调优建议:如果作业可用的内存资源较为充足的话,可以适当增加这个参数的大小(比如96m),从而减少拉取数据的次数,也就可以减少网络传输的次数,进而提升性能。在实践中发现,合理调节该参数,性能会有1%~5%的提升。如果可用的内存资源不足,出现reduce oom,则应该减少reduce task每次拉取的数据量 设置spark.reducer.maxSizeInFlight 24m。
/** Read the combined key-values for this reduce task */
override def read(): Iterator[Product2[K, C]] = {
//创建ShuffleBlockFetcherIterator
val wrappedStreams = new ShuffleBlockFetcherIterator(
context,
blockManager.shuffleClient,
blockManager,
mapOutputTracker.getMapSizesByExecutorId(handle.shuffleId, startPartition, endPartition),
serializerManager.wrapStream,
// Note: we use getSizeAsMb when no suffix is provided for backwards compatibility
//设置shuffle read task的buffer缓冲大小
SparkEnv.get.conf.getSizeAsMb("spark.reducer.maxSizeInFlight", "48m") * 1024 * 1024,
SparkEnv.get.conf.getInt("spark.reducer.maxReqsInFlight", Int.MaxValue),
SparkEnv.get.conf.get(config.REDUCER_MAX_BLOCKS_IN_FLIGHT_PER_ADDRESS),
SparkEnv.get.conf.get(config.MAX_REMOTE_BLOCK_SIZE_FETCH_TO_MEM),
SparkEnv.get.conf.getBoolean("spark.shuffle.detectCorrupt", true))
val serializerInstance = dep.serializer.newInstance()
// Create a key/value iterator for each stream
val recordIter = wrappedStreams.flatMap { case (blockId, wrappedStream) =>
// Note: the asKeyValueIterator below wraps a key/value iterator inside of a
// NextIterator. The NextIterator makes sure that close() is called on the
// underlying InputStream when all records have been read.
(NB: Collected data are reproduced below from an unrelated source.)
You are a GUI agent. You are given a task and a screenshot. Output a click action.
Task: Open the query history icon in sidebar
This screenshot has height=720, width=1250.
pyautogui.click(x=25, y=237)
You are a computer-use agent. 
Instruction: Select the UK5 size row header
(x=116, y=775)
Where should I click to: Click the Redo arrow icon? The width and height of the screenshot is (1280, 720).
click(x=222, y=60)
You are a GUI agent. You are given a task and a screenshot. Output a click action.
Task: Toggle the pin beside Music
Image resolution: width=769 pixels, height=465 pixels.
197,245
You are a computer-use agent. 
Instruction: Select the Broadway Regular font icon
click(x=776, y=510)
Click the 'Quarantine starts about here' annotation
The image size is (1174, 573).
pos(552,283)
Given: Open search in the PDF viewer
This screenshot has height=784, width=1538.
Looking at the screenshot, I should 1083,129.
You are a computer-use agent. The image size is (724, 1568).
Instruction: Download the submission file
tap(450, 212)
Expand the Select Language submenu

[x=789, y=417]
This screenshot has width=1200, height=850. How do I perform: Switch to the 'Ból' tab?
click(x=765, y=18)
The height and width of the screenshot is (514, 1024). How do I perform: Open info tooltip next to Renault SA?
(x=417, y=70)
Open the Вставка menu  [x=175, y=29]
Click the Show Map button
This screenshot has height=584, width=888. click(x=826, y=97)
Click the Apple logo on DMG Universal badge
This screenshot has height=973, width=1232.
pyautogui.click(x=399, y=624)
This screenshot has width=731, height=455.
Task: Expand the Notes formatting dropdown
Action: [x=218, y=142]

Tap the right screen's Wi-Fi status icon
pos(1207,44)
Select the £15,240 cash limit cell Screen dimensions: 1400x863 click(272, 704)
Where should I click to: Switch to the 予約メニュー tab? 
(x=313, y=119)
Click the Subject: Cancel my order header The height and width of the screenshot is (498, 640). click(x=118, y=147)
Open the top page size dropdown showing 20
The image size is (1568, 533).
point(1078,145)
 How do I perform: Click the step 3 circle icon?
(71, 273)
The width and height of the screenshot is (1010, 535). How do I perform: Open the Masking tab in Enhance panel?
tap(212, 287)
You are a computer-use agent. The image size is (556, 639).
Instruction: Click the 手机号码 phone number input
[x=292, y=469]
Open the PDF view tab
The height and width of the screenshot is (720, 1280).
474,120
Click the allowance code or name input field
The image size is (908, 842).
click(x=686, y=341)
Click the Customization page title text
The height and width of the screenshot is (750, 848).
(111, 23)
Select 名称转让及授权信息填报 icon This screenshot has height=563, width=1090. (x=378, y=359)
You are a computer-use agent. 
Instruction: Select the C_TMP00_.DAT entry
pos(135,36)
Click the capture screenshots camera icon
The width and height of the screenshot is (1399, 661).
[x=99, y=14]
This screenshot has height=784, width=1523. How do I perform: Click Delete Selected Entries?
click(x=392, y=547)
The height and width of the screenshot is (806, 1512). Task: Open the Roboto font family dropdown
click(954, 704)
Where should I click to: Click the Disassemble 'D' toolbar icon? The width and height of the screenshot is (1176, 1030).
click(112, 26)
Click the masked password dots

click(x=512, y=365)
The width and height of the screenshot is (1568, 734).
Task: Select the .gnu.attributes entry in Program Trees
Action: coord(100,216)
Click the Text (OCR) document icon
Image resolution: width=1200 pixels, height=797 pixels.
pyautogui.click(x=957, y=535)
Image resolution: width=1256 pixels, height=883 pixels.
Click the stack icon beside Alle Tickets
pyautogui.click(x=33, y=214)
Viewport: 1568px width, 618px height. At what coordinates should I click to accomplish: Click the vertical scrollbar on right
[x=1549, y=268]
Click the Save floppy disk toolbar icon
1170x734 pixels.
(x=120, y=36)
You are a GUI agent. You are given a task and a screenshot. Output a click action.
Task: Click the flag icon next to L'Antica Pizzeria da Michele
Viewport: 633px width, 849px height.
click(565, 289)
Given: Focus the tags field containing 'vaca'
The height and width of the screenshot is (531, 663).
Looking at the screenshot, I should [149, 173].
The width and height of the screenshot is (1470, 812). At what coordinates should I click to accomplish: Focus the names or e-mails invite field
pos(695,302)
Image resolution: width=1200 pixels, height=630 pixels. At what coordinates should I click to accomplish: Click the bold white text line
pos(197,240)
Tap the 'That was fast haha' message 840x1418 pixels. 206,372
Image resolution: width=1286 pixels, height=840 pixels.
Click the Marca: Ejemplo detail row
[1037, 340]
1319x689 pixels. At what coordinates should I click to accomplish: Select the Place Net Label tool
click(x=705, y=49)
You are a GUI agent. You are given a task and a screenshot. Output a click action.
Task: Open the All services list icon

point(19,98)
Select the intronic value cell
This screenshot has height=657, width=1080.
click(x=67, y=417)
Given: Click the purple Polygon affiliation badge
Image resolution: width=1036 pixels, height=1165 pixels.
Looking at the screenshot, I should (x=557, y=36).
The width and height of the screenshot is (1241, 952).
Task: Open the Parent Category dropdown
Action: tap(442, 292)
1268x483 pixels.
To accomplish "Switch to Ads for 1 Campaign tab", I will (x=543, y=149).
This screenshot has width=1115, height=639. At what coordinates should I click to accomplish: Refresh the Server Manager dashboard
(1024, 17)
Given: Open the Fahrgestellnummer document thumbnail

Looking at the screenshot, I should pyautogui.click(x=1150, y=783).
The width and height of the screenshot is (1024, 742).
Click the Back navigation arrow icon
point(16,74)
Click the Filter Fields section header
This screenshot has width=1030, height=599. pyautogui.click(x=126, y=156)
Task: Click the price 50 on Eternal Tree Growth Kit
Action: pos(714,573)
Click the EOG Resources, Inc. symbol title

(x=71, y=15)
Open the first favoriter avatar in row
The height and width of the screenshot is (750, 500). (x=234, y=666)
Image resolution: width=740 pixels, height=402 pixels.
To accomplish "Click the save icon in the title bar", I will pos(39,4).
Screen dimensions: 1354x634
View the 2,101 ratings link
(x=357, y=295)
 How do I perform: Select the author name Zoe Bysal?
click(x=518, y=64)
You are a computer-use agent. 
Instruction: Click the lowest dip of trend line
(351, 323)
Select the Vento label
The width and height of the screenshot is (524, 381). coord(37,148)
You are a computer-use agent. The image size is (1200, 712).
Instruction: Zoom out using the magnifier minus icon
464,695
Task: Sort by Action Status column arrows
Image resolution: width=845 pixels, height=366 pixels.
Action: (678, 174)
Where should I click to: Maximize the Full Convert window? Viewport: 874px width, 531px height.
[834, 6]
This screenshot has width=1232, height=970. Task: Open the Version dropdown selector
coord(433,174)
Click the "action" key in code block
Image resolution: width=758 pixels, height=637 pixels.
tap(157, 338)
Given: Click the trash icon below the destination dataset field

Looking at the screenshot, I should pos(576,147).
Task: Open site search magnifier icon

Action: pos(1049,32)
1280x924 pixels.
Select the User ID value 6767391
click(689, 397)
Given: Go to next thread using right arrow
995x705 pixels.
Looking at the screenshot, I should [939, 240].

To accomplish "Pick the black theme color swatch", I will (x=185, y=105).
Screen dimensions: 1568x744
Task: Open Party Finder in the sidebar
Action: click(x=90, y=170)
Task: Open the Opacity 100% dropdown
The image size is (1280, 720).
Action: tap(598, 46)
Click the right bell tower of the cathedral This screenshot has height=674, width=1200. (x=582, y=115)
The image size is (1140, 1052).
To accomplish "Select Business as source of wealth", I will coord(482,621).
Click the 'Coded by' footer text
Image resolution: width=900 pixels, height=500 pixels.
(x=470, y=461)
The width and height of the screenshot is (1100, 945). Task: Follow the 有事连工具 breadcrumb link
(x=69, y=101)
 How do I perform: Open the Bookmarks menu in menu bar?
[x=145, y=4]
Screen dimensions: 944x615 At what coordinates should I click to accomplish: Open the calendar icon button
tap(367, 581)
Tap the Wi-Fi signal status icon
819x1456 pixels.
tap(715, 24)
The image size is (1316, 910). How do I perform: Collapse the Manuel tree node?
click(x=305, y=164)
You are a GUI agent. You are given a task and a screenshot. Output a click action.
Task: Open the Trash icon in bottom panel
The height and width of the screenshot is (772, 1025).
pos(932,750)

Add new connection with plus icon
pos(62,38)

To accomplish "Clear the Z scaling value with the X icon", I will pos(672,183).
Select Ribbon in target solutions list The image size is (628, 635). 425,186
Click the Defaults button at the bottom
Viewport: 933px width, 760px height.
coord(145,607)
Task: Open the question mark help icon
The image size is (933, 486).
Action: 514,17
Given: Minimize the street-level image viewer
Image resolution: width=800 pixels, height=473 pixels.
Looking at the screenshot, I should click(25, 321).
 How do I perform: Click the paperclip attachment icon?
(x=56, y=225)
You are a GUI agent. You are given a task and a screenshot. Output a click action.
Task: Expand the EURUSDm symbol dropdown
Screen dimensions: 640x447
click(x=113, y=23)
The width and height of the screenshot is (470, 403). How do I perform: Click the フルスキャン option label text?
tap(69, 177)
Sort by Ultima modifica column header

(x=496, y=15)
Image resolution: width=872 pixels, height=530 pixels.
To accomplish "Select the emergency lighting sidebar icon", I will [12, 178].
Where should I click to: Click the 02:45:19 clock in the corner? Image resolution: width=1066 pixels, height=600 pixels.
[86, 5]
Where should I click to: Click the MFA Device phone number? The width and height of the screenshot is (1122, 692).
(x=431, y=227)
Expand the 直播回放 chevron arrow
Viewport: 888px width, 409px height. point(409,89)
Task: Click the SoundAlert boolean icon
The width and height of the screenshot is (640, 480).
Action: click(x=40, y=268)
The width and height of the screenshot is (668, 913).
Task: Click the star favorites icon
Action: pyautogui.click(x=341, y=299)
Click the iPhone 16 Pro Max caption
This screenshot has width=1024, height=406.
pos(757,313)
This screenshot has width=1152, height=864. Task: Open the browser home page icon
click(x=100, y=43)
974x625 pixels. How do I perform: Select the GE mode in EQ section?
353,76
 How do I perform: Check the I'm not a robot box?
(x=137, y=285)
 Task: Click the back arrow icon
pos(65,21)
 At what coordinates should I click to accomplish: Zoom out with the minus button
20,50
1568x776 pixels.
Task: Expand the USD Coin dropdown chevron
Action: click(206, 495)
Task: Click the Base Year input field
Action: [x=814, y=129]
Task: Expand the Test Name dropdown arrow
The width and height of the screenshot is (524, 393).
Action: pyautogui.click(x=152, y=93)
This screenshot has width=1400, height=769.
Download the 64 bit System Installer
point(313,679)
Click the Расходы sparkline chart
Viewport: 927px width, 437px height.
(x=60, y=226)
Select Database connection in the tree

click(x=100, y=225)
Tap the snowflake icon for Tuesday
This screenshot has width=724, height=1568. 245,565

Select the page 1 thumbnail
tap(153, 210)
serializerInstance.deserializeStream(wrappedStream).asKeyValueIterator
}
// Update the context task metrics for each record read.
val readMetrics = context.taskMetrics.createTempShuffleReadMetrics()
val metricIter = CompletionIterator[(Any, Any), Iterator[(Any, Any)]](
recordIter.map { record =>
readMetrics.incRecordsRead(1)
record
},
context.taskMetrics().mergeShuffleReadMetrics())
// An interruptible iterator must be used here in order to support task cancellation
val interruptibleIter = new InterruptibleIterator[(Any, Any)](context, metricIter)
val aggregatedIter: Iterator[Product2[K, C]] =
//如果shuffleDependency定义了聚合
if (dep.aggregator.isDefined) {
//如果还定义了map端的聚合
if (dep.mapSideCombine) {
// We are reading values that are already combined
val combinedKeyValuesIterator = interruptibleIter.asInstanceOf[Iterator[(K, C)]]
dep.aggregator.get.combineCombinersByKey(combinedKeyValuesIterator, context)
} else {
//如果没有定义map端的聚合
// We don't know the value type, but also don't care -- the dependency *should*
// have made sure its compatible w/ this aggregator, which will convert the value
// type to the combined type C
val keyValuesIterator = interruptibleIter.asInstanceOf[Iterator[(K, Nothing)]]
dep.aggregator.get.combineValuesByKey(keyValuesIterator, context)
}
} else {
//如果没有定义聚合
interruptibleIter.asInstanceOf[Iterator[Product2[K, C]]]
}
// Sort the output if there is a sort ordering defined.
val resultIter = dep.keyOrdering match {
//如果shuffleDependency定义了keyOrdering参数
case Some(keyOrd: Ordering[K]) =>
// Create an ExternalSorter to sort the data.
//创建外部排序器:ExternalSorter
val sorter =
new ExternalSorter[K, C, C](context, ordering = Some(keyOrd), serializer = dep.serializer)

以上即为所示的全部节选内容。